In a previous post, ‘Why 2 sexes?’, I explained a hypothesis for why the sexes first diverged (the original asymmetry was that the females pass on the mitochondria to their offspring whereas the males don’t). In this post I want to hypothesise and speculate1 in more detail about how this initial asymmetry could naturally lead to the (statistical) differences between male and female behaviours and roles with which we are familiar with today, in the context of the species’ mating system.
Firstly, it is not such a leap from the initial difference to see that it is natural in most cases for the female to host the foetus as it develops and correspondingly for the male to inject into the female (since the female sex cells providing the mitochondria and everything else for the development of the foetus, except half of the genes, would naturally require them to be larger and less mobile).

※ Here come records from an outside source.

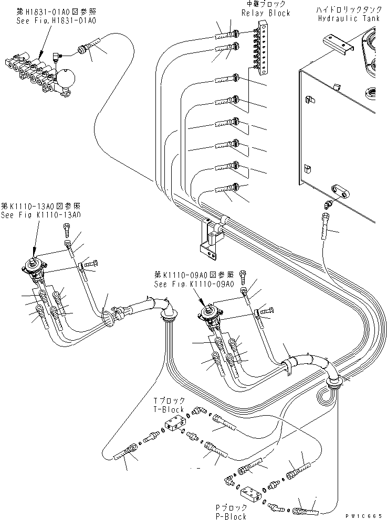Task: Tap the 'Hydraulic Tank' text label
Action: (x=350, y=18)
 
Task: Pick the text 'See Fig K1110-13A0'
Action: (x=40, y=215)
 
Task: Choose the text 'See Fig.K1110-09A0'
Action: (x=193, y=284)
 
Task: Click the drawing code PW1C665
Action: (x=365, y=515)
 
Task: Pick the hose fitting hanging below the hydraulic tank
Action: (x=327, y=220)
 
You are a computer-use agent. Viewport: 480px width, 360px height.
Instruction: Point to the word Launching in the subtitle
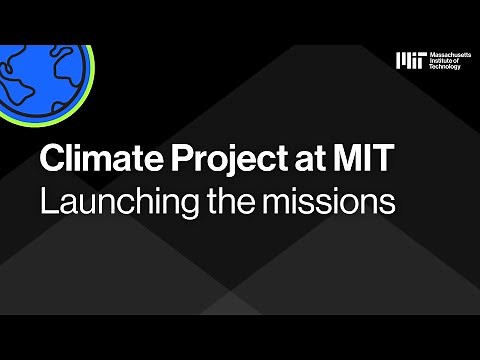pos(108,201)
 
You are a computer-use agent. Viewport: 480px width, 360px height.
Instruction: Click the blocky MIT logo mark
pos(409,61)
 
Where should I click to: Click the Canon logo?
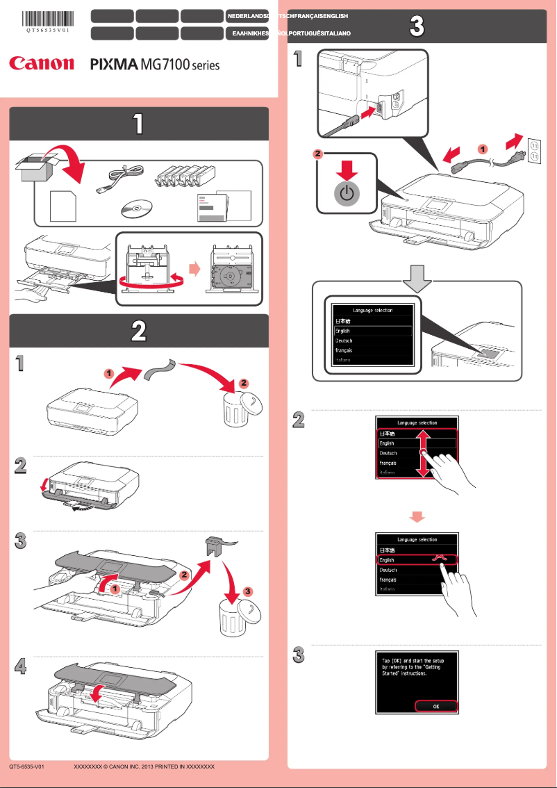click(41, 64)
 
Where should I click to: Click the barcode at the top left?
click(49, 19)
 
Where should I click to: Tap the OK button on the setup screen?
click(436, 706)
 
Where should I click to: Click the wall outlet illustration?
click(534, 151)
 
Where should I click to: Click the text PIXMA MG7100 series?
click(155, 65)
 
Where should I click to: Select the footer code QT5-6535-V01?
click(27, 766)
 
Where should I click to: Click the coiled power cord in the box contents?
click(122, 178)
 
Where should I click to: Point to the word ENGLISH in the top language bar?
click(332, 15)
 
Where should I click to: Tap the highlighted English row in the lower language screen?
click(415, 559)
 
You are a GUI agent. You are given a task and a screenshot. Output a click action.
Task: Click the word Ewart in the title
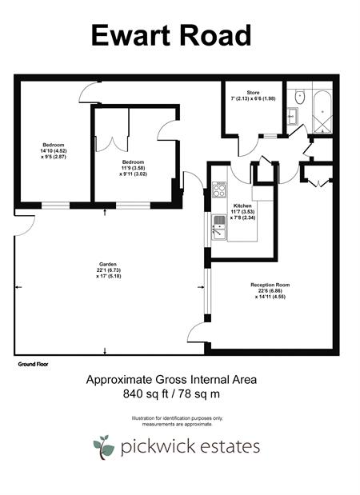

At this point let’s abstract away most of the details of female and male, except for this characteristic of the female as the ‘hoster’ and male as the ‘injector’ and see what we can derive from this alone2.
The first observation that comes to mind, is that the number of offspring a female can have, as the ‘hoster’, is limited, whereas the number of offspring a male can have is potentially unlimited. Of course not every male can have unlimited offspring, because the total offspring of all males is constrained by being equal to the total offspring of all females, which is fixed.
So the picture we have is that each female has an approximately constant number of offspring, but the number of offspring each male has can be variable and is only subject to the constraint that the sum, over all males, of the number of offspring is fixed. We see already that males and females are potentially very different types of player in natural selection’s game.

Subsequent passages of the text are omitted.